Work out how many lines in the listing below include the word "past"; answer with the number alone.

■ ■ ■ ■

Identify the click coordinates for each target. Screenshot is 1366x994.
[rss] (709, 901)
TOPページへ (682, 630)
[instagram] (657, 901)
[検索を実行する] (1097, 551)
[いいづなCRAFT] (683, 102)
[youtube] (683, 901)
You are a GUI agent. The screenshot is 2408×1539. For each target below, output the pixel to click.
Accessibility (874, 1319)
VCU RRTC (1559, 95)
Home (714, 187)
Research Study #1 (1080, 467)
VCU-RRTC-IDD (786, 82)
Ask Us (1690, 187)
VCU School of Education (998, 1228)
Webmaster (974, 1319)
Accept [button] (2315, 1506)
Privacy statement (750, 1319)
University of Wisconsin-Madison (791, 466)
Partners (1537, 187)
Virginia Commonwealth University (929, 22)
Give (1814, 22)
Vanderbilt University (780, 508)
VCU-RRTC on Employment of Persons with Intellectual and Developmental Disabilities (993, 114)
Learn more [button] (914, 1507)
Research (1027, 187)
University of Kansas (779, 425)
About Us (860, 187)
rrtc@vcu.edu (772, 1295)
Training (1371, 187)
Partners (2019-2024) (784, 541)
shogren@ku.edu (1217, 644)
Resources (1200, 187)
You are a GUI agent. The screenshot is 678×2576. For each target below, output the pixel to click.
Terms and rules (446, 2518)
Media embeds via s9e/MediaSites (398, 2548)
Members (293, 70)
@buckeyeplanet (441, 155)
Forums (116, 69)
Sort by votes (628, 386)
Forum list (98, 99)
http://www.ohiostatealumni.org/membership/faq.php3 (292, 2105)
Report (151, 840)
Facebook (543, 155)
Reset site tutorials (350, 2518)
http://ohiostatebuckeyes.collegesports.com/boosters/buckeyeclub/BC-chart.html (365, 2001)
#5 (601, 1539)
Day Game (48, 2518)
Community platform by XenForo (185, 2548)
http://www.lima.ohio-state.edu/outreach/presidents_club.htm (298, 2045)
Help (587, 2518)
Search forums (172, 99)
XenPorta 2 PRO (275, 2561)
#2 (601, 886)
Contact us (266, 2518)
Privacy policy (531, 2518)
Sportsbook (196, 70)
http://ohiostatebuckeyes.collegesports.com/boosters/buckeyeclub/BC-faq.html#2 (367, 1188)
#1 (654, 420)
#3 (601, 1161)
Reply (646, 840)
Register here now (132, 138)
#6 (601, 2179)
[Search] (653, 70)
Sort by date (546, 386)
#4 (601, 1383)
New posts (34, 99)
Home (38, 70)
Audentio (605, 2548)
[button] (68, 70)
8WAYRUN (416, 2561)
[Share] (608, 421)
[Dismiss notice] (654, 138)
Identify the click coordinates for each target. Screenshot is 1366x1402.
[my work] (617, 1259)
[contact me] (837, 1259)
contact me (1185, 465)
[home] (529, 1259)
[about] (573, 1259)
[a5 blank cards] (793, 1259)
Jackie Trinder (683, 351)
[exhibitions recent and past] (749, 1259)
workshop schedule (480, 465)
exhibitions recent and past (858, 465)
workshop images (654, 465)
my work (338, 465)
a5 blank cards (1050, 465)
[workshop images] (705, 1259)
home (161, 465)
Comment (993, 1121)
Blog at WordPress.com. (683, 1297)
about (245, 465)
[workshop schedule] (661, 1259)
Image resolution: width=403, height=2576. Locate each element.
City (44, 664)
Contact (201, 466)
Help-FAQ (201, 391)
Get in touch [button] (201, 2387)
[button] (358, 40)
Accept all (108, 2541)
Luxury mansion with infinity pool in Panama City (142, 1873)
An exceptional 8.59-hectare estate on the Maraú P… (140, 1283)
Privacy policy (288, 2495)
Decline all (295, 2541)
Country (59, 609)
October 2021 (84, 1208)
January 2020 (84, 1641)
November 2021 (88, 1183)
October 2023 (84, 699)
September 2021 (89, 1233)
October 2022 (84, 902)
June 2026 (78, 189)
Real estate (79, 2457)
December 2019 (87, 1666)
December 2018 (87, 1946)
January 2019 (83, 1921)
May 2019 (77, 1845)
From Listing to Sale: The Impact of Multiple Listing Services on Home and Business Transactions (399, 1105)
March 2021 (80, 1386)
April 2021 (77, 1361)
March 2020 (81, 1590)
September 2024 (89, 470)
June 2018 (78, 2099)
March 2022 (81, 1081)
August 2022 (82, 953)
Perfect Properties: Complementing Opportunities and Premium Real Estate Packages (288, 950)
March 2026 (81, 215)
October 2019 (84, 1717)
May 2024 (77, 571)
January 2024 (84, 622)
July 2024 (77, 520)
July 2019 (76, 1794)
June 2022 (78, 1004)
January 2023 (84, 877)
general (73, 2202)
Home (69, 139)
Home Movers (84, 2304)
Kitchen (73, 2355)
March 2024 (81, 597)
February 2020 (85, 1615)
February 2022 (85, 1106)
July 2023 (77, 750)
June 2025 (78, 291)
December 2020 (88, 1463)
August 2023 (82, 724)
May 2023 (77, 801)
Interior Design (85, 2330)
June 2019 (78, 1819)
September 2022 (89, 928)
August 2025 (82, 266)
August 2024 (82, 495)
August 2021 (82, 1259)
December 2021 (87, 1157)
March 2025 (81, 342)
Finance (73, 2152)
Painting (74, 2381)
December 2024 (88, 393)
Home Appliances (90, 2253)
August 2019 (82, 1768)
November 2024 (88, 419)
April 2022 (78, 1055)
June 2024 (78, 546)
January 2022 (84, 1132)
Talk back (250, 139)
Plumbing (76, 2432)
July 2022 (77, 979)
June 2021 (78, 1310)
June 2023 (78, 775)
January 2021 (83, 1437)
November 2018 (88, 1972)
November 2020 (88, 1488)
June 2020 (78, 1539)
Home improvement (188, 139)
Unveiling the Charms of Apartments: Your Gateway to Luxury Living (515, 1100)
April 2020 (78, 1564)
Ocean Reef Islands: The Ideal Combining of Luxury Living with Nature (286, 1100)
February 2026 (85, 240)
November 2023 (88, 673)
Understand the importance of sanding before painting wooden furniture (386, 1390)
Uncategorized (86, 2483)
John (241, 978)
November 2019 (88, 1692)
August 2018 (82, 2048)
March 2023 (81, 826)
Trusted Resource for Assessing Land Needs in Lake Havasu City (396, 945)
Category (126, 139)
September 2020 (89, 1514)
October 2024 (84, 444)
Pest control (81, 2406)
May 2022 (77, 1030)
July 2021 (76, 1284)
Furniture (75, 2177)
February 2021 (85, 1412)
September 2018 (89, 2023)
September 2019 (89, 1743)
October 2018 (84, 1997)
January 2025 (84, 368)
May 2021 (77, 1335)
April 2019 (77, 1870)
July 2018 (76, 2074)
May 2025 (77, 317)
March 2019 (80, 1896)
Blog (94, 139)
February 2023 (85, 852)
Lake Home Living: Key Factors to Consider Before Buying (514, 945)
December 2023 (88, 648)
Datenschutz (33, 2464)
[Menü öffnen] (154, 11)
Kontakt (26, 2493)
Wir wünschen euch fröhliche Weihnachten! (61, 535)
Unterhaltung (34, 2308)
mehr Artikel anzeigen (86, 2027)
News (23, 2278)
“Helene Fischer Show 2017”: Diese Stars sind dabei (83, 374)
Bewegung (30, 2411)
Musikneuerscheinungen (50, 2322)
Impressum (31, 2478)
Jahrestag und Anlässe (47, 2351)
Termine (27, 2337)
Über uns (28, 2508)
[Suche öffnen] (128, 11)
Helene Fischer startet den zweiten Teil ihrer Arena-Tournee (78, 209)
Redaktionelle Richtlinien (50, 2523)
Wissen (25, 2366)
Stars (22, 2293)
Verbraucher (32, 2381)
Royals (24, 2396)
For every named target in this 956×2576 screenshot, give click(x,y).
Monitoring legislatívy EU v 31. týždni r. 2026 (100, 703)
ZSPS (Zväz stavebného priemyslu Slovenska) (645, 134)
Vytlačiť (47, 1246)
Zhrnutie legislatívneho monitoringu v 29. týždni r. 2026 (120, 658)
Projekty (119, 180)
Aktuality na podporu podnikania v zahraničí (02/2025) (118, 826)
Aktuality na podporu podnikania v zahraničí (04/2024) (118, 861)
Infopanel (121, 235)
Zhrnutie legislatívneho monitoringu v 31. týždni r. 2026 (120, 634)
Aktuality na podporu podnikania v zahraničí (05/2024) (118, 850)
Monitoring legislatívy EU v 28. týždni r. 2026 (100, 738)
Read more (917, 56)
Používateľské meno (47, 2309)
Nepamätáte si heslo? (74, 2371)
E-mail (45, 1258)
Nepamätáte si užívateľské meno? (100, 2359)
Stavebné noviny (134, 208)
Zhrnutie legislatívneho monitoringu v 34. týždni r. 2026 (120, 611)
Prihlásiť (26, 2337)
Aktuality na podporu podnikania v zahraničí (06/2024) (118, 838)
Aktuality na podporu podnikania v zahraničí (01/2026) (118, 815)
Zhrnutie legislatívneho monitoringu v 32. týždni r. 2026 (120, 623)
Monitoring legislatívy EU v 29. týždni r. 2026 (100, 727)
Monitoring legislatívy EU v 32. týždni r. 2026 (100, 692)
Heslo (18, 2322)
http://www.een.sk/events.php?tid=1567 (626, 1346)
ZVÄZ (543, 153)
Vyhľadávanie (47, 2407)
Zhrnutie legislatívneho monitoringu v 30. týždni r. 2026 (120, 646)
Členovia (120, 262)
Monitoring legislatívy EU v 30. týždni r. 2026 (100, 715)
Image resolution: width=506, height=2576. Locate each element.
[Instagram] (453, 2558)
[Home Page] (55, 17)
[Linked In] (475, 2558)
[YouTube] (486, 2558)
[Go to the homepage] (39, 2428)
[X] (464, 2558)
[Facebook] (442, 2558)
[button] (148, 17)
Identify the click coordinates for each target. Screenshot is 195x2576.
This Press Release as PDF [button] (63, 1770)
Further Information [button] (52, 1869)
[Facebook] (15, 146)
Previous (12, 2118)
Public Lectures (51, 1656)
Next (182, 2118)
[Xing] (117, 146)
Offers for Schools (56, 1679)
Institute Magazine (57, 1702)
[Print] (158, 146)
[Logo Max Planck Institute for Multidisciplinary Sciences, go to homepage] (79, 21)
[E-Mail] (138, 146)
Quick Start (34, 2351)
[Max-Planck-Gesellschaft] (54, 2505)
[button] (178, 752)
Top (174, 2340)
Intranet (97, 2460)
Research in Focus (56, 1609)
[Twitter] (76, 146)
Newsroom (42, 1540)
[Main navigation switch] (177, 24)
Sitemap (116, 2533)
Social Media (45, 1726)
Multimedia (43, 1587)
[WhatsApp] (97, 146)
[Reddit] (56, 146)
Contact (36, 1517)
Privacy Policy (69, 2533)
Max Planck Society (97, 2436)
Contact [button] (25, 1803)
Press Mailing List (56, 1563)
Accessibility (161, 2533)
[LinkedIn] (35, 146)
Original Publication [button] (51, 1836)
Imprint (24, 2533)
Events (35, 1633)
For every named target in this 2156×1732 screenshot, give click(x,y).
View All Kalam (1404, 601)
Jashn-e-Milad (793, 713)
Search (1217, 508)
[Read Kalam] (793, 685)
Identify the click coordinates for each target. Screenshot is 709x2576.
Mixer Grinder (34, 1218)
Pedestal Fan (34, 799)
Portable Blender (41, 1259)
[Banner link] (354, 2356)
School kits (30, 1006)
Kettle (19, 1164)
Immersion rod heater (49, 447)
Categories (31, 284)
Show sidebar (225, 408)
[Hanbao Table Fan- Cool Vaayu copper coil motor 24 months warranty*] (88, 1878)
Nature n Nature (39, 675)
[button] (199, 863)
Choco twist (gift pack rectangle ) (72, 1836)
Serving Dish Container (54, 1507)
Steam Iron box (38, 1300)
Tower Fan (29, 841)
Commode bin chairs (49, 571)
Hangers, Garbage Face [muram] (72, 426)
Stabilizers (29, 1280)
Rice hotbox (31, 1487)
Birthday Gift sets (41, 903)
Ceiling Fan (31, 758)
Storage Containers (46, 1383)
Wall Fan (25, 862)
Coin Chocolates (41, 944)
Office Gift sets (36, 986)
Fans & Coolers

■ ■ ■ ■

### Result of this exercise
2